## TASK ITEM
Rewrite the stretch of the ECMO sedation commentary from "Friedrich Nietzsche" through "and some style.", putting "wit" in place of "humor".

Sedation Strategies for Extracorporeal Membrane Oxygenation Support

Adkins, Kandis L.

doi: 10.1097/MAT.0000000000000536
Invited Commentaries

From the Department of Cardiovascular and Thoracic Surgery, University of Louisville School of Medicine, Louisville, Kentucky.

Submitted for consideration January 2017; accepted for publication in revised form January 2017.

Disclosures: The author has no conflicts of interest to report.

Correspondence: Kandis L. Adkins, Department of Cardiovascular and Thoracic Surgery, University of Louisville School of Medicine, 201 Abraham Flexner Way, Suite 1200, Louisville, KY. Email:

Article Outline

To live is to suffer, to survive is to find some meaning in the suffering.

Friedrich Nietzsche

My mission in life is not merely to survive, but to thrive; and to do so with some passion, some compassion, some humor, and some style.

Maya Angelou

Unfortunately, there exists no perfect sedative to fit all patients supported with extracorporeal membrane oxygenation (ECMO). Mainly, this is due to the wide variation in clinical indication for ECMO support, mode of support, individual patient temperament, and the unpredictable time to potential heart and/or lung recovery or acceptable organ procurement. An ideal sedative would be short-acting and easily titratable, provide dose-dependent hypnosis and amnesia and cause minimal change in hemodynamic and respiratory parameters. It would also have low reliance on renal and hepatic function for metabolism and excretion. No single agent meets these conditions for the wide variety of patients on ECMO support, but most conditions can be met with a combination of medications.

## RECORDED INFORMATION
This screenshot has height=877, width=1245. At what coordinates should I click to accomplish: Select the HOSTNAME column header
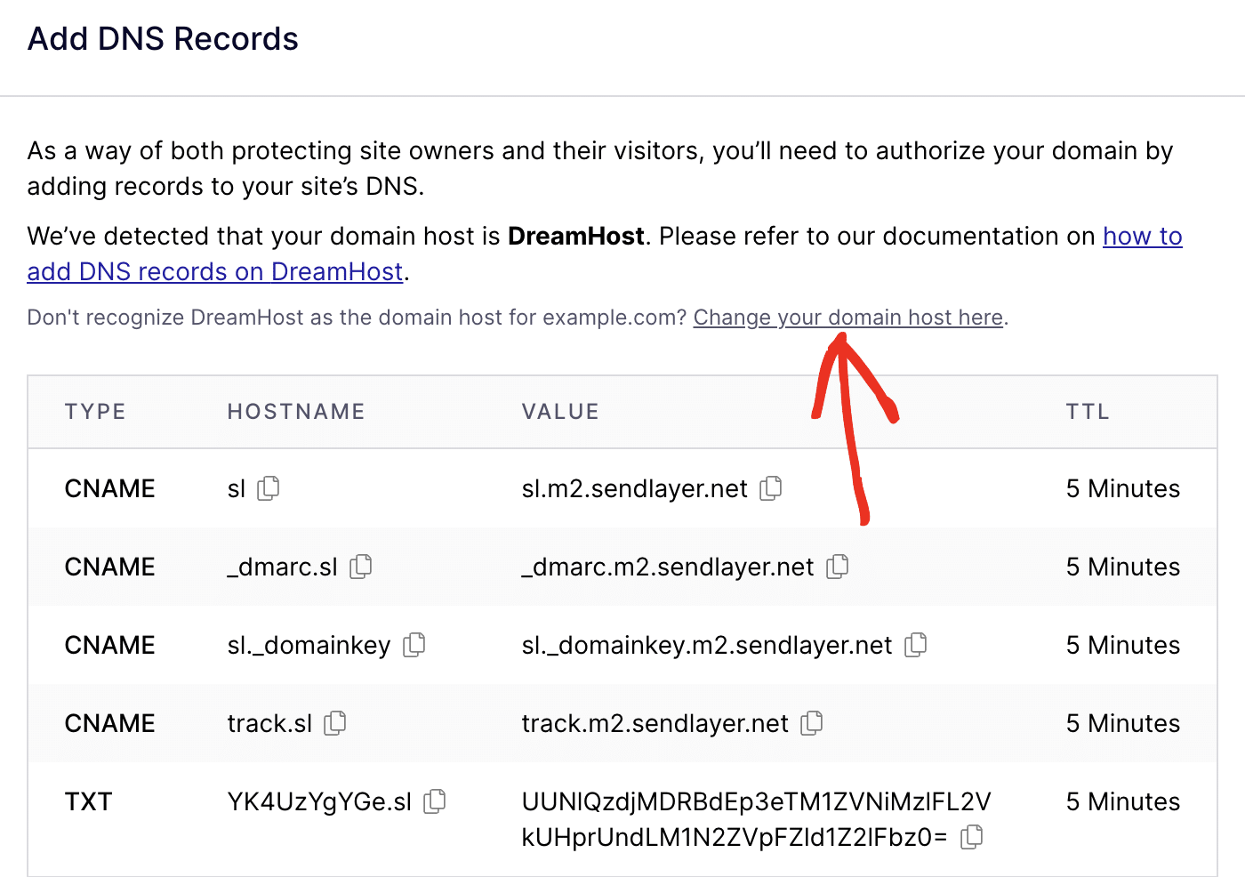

## TASK OUTPUT
Friedrich Nietzsche

My mission in life is not merely to survive, but to thrive; and to do so with some passion, some compassion, some wit, and some style.